As a concept album, Fawn/Brute is well-structured and consistent. As hinted by the title, the record contains two parts, one of which is lighter and more child-like while the second part is darker and more volatile. The name of the album refers to two songs emblematic of such a juxtaposition. Visualised on the cover by images of a harlequin, the two title tracks ‘Fawn’ and ‘Brute’ ostensibly refer to different qualities of a toddler who can be angelic and charming but also capricious and loud. Similarly, the dichotomy addresses two visions of the world – that is by a child and a teenager. ‘Fawn’ is a stomper with bouncing synths and spiralling winds echoing the lighthearted music played at nursery parties or on cartoon soundtracks. It is another example of Gately’s ability to absorb the environment and transform it into an abstract and intangible form. She does it playfully.
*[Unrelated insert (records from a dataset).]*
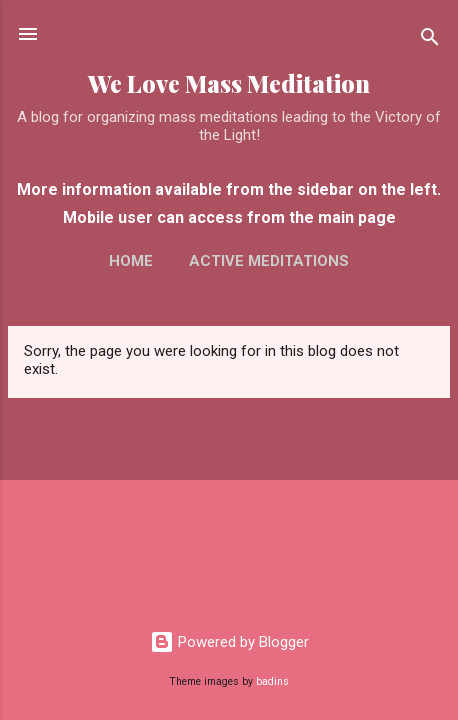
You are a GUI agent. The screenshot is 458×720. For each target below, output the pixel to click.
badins (272, 681)
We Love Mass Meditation (229, 83)
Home (131, 261)
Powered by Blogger (229, 642)
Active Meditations (269, 261)
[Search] (430, 40)
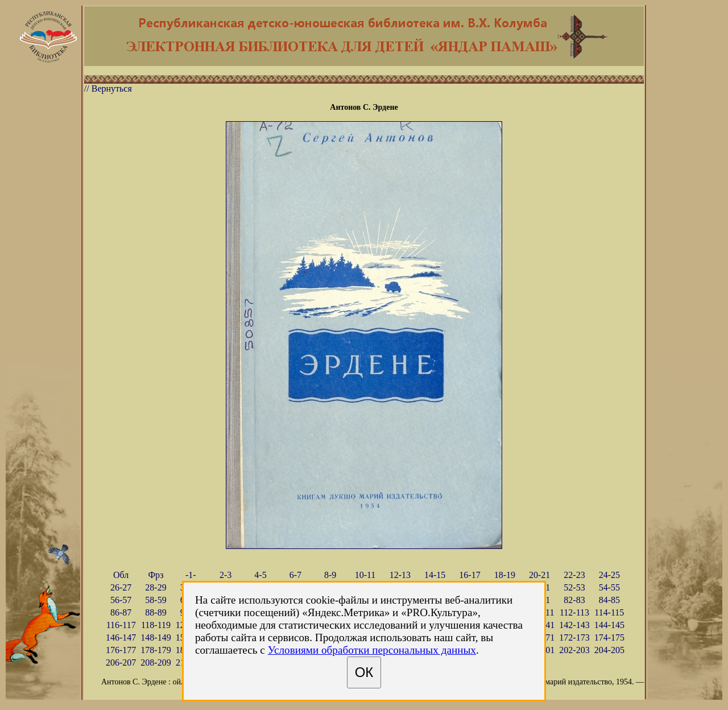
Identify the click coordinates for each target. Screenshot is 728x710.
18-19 (504, 575)
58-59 (155, 600)
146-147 (121, 637)
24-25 (609, 575)
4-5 (260, 575)
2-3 (225, 575)
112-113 (574, 612)
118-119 (156, 625)
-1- (191, 575)
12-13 (400, 575)
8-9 (330, 575)
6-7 (295, 575)
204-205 (609, 650)
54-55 (609, 587)
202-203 (574, 650)
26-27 (121, 587)
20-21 (539, 575)
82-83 (574, 600)
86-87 (121, 612)
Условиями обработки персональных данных (372, 650)
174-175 (609, 637)
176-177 (121, 650)
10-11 (365, 575)
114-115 (609, 612)
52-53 (574, 587)
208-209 (155, 662)
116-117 (121, 625)
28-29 (155, 587)
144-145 (609, 625)
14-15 (435, 575)
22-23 (574, 575)
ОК (364, 672)
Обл (121, 575)
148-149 (155, 637)
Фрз (155, 575)
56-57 (121, 600)
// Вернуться (108, 88)
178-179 (155, 650)
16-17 (469, 575)
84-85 (609, 600)
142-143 (574, 625)
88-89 (155, 612)
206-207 (121, 662)
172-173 (574, 637)
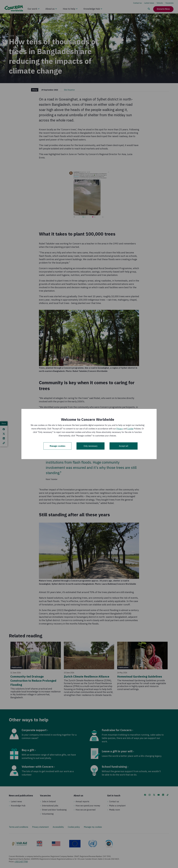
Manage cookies (57, 446)
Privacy (120, 429)
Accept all (123, 446)
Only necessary (91, 446)
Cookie (130, 429)
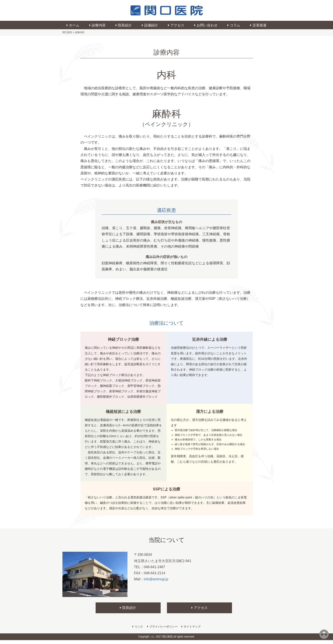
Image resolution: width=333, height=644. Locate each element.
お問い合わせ (207, 25)
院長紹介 (125, 25)
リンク (139, 630)
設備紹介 (151, 25)
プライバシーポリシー (163, 630)
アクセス (177, 25)
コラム (235, 25)
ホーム (74, 25)
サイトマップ (192, 630)
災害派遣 (259, 25)
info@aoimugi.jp (156, 583)
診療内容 (99, 25)
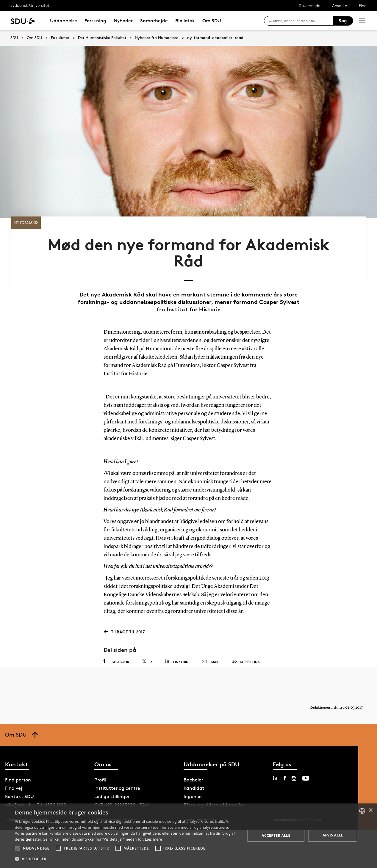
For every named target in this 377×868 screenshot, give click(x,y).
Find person (18, 752)
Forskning (95, 21)
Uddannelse (63, 21)
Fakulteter (60, 38)
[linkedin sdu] (275, 750)
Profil (100, 752)
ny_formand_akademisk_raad (215, 38)
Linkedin (177, 627)
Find (362, 5)
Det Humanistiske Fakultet (102, 38)
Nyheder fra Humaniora (156, 38)
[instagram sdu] (294, 750)
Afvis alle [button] (333, 835)
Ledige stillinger (112, 768)
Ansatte (340, 5)
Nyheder (123, 21)
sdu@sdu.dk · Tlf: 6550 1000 (35, 777)
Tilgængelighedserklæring (27, 792)
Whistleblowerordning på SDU (298, 792)
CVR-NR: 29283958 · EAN (121, 777)
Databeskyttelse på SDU (115, 792)
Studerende (310, 5)
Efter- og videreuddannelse (214, 777)
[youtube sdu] (306, 750)
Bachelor (193, 752)
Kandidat (194, 760)
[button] (18, 848)
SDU (14, 37)
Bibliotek (185, 21)
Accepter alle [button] (276, 835)
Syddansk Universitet (30, 5)
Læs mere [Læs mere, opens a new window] (153, 839)
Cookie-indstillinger (200, 792)
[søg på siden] (301, 21)
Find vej (13, 760)
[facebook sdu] (285, 750)
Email (210, 628)
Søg (343, 21)
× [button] (370, 810)
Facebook (116, 628)
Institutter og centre (117, 760)
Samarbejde (154, 21)
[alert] (188, 836)
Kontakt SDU (20, 768)
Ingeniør (193, 768)
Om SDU (212, 21)
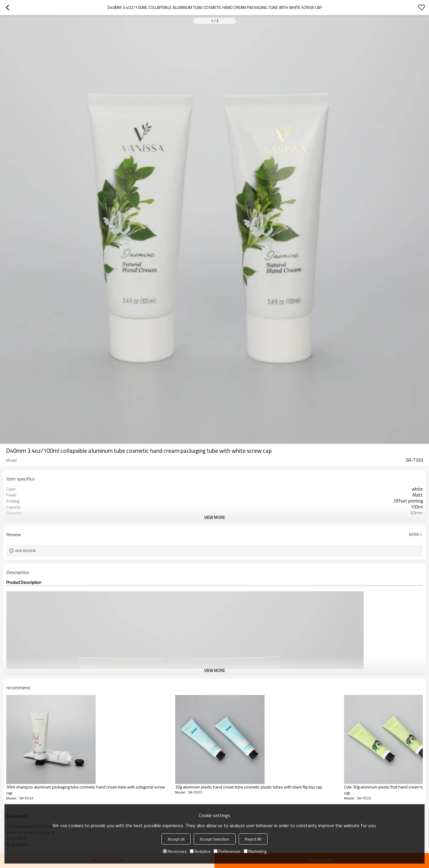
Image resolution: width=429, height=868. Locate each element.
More (414, 534)
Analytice (200, 851)
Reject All (253, 839)
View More (214, 517)
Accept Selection (215, 839)
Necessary (175, 851)
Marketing (255, 851)
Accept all (176, 839)
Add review (25, 551)
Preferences (227, 851)
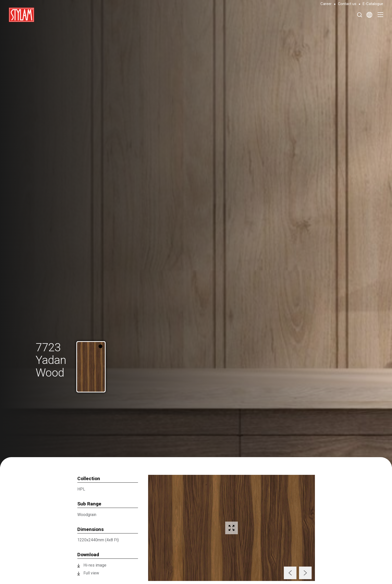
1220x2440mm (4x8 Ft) (98, 540)
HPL (81, 489)
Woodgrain (87, 515)
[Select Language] (369, 15)
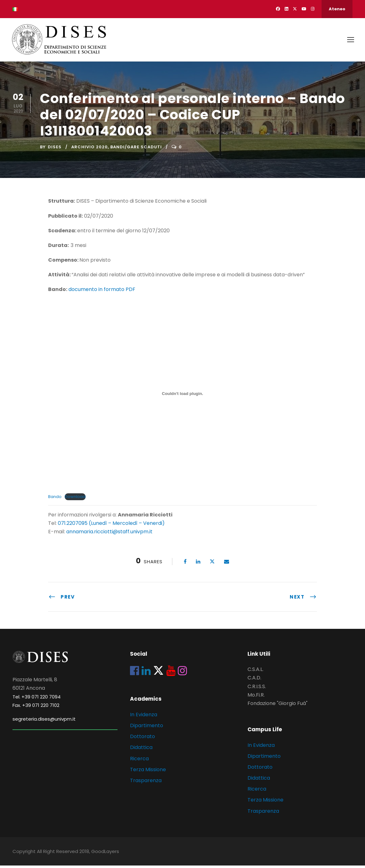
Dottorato (142, 739)
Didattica (141, 750)
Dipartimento (146, 728)
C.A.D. (254, 680)
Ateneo (337, 9)
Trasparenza (146, 783)
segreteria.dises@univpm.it (44, 721)
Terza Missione (148, 772)
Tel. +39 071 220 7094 (36, 699)
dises (55, 149)
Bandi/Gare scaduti (136, 149)
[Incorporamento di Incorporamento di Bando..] (182, 396)
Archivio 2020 (89, 149)
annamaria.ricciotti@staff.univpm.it (109, 534)
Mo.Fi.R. (256, 697)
The second title track ‘Brute’ features a roaring bass line which resulted from the artist’s experiments while producing random sounds with cardboard shoeboxes. It descends into a darker fantasy world with a gloomy waltz-y pace that conjures up Tim Burton’s Sleepy Hollow. (References to soundtracks are endemic throughout Gately’s discography. Having a background in film production, the artist creates music which is imaginative and cinematic. A soundtrack to a contemporary world. At least, to one of them.)
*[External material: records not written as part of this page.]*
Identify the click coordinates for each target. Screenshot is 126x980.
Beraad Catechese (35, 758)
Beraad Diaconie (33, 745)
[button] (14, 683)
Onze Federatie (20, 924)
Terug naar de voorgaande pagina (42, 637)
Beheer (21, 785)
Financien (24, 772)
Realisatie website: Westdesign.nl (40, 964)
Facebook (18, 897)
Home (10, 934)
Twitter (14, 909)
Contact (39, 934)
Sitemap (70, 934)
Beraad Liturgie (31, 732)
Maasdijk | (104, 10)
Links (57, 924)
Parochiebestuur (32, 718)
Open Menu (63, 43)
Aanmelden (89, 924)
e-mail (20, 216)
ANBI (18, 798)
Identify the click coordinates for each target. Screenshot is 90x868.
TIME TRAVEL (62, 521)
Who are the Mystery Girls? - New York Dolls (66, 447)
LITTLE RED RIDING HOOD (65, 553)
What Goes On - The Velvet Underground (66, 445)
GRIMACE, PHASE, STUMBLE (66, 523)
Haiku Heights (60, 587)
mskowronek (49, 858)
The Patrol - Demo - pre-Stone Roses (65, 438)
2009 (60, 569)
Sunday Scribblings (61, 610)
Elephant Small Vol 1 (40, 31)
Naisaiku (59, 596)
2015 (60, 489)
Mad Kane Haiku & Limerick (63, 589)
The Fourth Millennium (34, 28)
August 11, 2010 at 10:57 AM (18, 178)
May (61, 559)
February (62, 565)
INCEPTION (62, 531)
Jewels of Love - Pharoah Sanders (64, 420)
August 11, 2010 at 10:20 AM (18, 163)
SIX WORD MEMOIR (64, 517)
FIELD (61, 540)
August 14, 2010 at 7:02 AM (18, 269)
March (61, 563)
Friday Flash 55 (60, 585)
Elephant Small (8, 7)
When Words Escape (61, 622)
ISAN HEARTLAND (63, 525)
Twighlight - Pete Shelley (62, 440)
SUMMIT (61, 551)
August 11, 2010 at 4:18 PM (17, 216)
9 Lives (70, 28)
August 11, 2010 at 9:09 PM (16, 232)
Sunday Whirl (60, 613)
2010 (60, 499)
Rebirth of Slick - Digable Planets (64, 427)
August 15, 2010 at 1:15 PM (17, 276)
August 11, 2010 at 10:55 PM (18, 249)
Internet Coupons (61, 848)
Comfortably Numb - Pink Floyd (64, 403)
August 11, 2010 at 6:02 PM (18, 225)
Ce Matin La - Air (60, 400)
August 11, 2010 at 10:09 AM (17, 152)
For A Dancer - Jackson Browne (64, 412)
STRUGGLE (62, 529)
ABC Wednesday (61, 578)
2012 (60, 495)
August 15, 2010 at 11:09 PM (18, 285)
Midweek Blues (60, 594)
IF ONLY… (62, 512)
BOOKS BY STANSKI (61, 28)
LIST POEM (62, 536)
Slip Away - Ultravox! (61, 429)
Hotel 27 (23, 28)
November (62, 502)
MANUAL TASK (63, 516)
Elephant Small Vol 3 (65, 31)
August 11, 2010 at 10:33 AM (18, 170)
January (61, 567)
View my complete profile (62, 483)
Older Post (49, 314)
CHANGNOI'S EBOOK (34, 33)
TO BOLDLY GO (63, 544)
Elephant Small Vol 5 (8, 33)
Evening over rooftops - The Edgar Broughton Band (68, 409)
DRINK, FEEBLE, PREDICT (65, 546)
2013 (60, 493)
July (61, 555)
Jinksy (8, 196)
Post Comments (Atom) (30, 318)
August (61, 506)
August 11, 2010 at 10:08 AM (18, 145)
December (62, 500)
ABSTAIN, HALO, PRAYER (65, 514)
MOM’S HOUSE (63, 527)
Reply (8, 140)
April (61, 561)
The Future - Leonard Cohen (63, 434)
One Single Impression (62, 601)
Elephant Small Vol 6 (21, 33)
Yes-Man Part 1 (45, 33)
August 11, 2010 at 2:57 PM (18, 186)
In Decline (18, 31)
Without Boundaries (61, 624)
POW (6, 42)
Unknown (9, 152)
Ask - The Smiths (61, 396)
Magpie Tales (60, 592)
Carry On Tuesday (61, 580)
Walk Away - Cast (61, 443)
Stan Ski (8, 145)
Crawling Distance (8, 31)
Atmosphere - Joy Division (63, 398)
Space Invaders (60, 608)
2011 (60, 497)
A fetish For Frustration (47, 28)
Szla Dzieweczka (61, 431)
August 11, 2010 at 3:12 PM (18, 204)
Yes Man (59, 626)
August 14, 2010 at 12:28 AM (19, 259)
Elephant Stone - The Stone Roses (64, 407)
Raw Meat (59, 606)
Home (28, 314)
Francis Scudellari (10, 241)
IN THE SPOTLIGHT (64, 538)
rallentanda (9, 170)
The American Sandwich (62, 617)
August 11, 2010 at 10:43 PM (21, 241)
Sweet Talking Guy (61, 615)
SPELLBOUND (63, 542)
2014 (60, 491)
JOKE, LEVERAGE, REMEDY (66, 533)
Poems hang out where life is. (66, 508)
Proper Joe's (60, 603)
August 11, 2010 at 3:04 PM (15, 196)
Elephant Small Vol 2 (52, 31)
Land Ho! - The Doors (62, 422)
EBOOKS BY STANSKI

Balancing between light and darkness, Gately doesn’t shy away from anxious feelings. Most of the eleven songs here start with sinister, skidding basslines. On the other hand, each has a depth and emotional complexity that follow acknowledgements of one’s responsibility and feelings to the person who is about to enter the unstable world. A few tracks unfold anxiety triggered by lack of security. ‘Meat’ and ‘Scale’ reflect on the final worrying months of being pregnant. The former starts as a ritual song where tension gradually builds up with layers of synths, vocals and witchy whispering mimicking murmurs of a conversation between members of a hospital staff. The mechanical beats and theremin-esque spooky sounds at the end of the song suggest a matter of life and death. Gately is well-versed in creating suspense and enveloping an intense emotional state into unrestrained electronica. A palimpsest of sounds, ‘Chaw’ starts with a mellow Swan Lake-like intro, sewn into an overwhelming cyberpunk techno.
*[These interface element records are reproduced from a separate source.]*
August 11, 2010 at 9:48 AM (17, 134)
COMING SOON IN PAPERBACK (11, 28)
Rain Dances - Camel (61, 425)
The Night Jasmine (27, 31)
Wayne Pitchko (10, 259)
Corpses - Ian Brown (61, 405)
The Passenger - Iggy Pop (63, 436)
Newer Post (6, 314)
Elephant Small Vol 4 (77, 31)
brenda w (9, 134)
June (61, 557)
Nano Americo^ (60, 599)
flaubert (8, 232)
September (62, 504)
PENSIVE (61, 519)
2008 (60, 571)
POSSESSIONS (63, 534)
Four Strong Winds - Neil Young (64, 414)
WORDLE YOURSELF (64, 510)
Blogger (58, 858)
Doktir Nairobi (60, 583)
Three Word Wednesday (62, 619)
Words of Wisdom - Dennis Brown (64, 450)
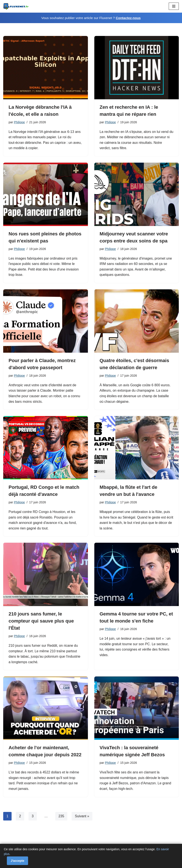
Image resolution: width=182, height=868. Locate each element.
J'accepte (18, 861)
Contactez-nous (128, 18)
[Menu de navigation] (174, 6)
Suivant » (82, 816)
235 (61, 816)
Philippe (19, 122)
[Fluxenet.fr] (16, 6)
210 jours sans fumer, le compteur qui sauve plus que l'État (41, 621)
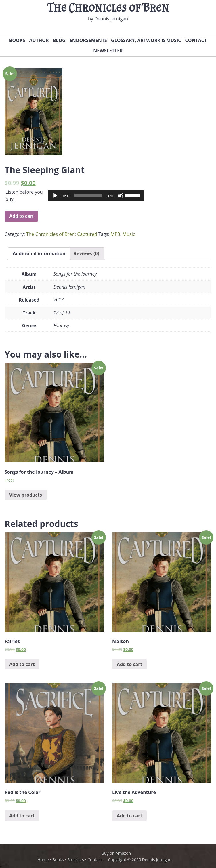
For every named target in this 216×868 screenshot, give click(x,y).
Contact (195, 40)
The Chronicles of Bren (108, 7)
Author (39, 40)
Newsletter (107, 51)
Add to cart (21, 216)
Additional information (39, 253)
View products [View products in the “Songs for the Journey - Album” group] (26, 495)
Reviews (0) (86, 253)
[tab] (39, 254)
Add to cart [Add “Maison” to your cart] (129, 664)
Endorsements (88, 40)
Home (43, 860)
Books (17, 40)
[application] (96, 196)
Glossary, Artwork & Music (145, 40)
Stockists (76, 860)
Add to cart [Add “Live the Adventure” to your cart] (129, 815)
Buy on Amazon (116, 853)
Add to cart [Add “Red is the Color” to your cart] (22, 815)
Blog (59, 40)
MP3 (115, 234)
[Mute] (121, 195)
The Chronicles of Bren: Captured (62, 234)
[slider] (88, 195)
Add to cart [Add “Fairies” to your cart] (22, 664)
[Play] (55, 195)
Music (129, 234)
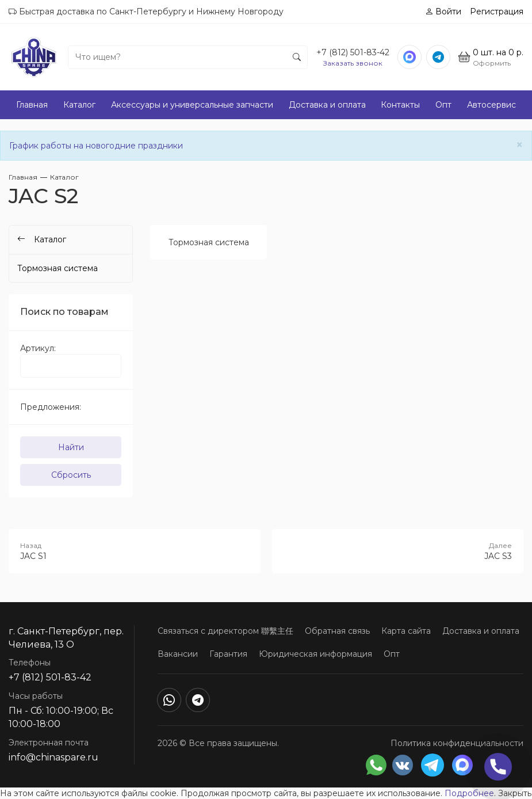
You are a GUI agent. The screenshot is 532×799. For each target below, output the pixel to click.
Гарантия (228, 654)
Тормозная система (209, 242)
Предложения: (51, 407)
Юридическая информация (315, 654)
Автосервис (491, 105)
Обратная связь (337, 631)
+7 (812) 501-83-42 (353, 52)
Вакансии (178, 654)
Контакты (400, 105)
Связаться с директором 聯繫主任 (225, 631)
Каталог (79, 105)
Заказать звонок (353, 63)
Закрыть (515, 793)
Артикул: (38, 348)
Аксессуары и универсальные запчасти (192, 105)
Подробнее (469, 793)
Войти (443, 12)
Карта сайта (406, 631)
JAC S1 (135, 551)
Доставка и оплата (327, 105)
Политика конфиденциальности (457, 743)
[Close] (519, 144)
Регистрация (496, 12)
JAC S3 (398, 551)
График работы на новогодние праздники (96, 146)
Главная (32, 105)
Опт (443, 105)
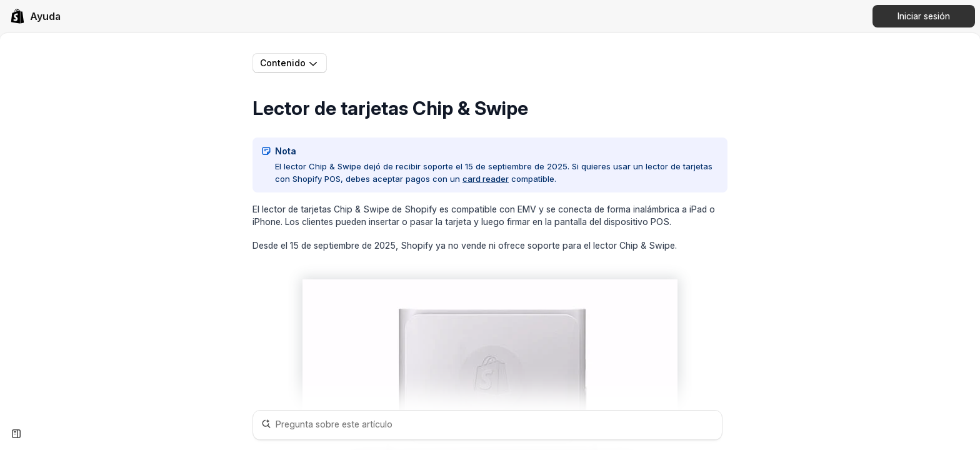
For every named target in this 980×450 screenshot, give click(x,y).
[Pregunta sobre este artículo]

An auteur with a distinct artistic voice, Gately seems to be in a metaphorical kinship with like-minded experimentalists. Radical Romantics, the latest release by Fever Ray comes to mind and so does, though more distantly, Silicone Veil by Susanne Sundfør. One might detect echoes of Björk, whose song ‘Family’ from 2015’s Vulnicura album was remixed by Gately. The second track on the record, ‘Howl’, nods at Thom Yorke’s solo albums and the pulsating bass in the middle of the song brings to mind Radiohead’s mellow and deeply saddening ‘Nude’. Within its last sixty seconds, it transforms into raving hip-hop.
Still, with this magpie approach, the musician makes a very individual puzzle of sounds. Perhaps, the best analogy would be a mosaic made from fragments of a broken mirror. Fawn/Brute reflects its reality in a distorted and somewhat weird way. It never means to be objective.